AVAILABLE RECORDS:

┌──

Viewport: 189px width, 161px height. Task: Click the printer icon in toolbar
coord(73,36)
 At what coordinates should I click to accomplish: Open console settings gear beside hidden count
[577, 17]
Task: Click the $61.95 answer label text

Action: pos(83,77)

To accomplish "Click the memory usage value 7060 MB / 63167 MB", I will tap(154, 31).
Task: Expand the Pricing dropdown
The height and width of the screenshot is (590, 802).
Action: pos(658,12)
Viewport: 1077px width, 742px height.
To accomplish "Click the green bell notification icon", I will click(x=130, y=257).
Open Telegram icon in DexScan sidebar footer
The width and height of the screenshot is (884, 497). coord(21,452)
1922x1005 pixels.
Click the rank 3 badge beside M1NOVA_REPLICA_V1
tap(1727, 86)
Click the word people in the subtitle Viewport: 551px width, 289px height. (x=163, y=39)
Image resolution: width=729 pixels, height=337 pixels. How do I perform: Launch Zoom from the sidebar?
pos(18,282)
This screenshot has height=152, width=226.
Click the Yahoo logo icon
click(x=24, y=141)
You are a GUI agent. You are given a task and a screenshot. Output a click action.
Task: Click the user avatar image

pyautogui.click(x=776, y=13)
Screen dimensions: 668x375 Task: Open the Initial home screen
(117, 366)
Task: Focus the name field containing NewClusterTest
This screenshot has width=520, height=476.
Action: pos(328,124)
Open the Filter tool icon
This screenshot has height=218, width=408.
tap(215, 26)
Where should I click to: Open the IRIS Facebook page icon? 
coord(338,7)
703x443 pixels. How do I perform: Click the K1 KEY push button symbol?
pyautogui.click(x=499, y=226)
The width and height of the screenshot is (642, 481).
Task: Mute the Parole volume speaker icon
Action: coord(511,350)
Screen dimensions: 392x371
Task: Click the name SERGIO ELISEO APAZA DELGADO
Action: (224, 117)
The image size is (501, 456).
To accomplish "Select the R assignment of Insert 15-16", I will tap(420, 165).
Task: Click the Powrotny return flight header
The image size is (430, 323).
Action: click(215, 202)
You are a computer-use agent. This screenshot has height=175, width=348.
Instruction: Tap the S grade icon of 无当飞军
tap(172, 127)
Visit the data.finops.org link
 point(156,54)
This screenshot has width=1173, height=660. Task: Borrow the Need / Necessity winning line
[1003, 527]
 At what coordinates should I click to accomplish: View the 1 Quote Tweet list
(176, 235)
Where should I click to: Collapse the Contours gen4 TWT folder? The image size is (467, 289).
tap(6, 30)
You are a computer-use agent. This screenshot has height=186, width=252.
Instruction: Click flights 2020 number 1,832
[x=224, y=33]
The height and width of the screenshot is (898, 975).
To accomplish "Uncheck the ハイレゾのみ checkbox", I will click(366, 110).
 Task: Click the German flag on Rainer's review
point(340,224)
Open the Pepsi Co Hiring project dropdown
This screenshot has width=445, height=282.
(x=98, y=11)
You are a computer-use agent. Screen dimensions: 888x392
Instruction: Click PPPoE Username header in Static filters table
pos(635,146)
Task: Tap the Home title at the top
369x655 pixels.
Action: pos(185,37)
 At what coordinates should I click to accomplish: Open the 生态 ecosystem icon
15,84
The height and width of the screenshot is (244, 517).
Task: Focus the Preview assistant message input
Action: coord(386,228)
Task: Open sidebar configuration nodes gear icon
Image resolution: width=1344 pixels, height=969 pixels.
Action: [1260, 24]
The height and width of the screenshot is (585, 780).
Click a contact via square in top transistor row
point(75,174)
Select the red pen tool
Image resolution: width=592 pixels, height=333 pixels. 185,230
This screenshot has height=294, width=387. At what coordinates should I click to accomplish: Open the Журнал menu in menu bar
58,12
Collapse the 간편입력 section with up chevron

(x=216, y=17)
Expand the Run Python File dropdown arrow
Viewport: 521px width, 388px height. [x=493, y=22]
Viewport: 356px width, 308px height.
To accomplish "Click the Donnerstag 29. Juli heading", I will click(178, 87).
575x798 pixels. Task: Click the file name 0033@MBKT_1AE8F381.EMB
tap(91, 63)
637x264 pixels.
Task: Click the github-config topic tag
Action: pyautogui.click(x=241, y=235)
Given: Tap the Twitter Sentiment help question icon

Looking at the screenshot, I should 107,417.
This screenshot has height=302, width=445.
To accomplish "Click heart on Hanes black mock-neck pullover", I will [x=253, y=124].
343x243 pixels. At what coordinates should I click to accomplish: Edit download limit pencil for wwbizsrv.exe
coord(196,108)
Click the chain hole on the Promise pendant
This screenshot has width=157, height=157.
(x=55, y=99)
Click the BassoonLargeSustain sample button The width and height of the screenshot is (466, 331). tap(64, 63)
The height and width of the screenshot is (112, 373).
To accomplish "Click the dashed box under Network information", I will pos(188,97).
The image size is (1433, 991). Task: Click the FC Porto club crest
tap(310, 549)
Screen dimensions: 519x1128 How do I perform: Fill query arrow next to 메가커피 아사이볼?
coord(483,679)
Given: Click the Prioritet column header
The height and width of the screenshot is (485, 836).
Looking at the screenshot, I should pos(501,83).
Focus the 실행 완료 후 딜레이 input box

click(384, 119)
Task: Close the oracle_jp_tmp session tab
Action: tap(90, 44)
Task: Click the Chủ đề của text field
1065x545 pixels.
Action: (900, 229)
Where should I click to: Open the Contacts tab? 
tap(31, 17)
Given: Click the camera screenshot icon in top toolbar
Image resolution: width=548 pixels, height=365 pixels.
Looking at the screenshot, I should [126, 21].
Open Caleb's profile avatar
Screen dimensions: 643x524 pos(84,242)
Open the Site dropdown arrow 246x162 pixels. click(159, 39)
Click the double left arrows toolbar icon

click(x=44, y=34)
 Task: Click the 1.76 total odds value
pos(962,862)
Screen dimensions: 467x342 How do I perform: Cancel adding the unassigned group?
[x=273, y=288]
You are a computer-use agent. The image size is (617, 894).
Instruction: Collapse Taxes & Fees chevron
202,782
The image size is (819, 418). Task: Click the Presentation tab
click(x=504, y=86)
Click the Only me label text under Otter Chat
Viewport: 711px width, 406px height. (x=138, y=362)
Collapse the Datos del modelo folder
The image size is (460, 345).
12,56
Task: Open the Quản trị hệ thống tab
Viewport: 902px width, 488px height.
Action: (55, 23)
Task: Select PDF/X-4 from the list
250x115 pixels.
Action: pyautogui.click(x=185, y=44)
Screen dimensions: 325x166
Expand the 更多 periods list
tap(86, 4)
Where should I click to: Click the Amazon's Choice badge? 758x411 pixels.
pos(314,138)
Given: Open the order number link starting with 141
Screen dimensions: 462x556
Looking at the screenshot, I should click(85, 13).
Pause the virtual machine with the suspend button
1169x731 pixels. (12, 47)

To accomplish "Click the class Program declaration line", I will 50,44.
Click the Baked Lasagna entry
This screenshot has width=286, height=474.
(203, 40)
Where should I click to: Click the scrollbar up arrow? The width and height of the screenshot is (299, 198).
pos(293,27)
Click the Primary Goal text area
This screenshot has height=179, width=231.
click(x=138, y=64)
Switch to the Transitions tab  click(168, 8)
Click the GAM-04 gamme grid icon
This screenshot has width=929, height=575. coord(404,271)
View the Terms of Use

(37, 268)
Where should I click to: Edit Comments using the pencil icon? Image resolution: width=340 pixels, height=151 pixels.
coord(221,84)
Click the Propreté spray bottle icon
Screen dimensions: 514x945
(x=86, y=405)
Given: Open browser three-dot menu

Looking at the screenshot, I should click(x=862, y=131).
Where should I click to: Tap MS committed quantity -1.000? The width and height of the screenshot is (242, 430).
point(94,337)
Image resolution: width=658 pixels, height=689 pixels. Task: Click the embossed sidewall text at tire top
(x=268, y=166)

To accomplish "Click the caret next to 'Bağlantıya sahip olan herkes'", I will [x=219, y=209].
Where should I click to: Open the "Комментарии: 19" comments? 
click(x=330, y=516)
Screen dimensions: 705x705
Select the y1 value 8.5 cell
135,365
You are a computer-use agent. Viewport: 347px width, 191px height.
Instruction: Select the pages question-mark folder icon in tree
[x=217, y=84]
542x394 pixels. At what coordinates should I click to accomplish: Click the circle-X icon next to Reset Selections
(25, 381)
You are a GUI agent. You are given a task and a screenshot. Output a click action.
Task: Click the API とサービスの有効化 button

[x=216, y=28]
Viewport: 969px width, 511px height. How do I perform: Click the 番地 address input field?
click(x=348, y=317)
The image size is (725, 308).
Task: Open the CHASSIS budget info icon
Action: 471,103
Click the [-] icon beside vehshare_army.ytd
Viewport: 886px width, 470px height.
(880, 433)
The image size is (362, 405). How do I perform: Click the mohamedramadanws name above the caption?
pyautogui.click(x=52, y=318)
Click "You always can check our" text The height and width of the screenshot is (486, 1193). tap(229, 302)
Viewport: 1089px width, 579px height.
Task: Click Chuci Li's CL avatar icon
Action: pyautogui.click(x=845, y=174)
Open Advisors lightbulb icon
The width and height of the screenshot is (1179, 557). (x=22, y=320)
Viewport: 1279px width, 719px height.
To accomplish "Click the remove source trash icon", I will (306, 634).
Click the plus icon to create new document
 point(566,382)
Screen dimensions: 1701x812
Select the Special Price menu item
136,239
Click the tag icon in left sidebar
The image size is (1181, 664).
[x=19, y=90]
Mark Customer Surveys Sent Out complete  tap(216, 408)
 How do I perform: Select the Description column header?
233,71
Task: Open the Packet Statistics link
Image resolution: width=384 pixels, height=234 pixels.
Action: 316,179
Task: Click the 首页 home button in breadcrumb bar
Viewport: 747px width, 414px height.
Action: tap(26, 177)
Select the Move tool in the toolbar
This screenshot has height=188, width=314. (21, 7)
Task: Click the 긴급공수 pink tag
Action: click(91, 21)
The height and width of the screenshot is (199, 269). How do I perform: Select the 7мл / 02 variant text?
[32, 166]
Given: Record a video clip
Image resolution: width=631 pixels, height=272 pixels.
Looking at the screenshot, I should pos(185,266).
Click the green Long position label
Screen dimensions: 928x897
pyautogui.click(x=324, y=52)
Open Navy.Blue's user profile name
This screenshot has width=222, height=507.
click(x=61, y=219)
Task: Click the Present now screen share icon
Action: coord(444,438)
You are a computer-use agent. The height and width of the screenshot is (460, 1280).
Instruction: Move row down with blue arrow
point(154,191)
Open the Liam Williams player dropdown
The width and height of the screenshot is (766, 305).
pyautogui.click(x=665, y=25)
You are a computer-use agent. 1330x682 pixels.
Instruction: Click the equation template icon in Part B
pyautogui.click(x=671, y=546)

└──

TASK: Show all lines from the records above where the word "computer" occurs.

ANSWER SPACE:
You are a computer-use agent. This screenshot has height=175, width=348.
You are a computer-use agent. This screenshot has height=186, width=252.
You are a computer-use agent. Screen dimensions: 888x392
You are a computer-use agent. The image size is (617, 894).
You are a computer-use agent. Viewport: 347px width, 191px height.
You are a computer-use agent. The height and width of the screenshot is (460, 1280).
You are a computer-use agent. 1330x682 pixels.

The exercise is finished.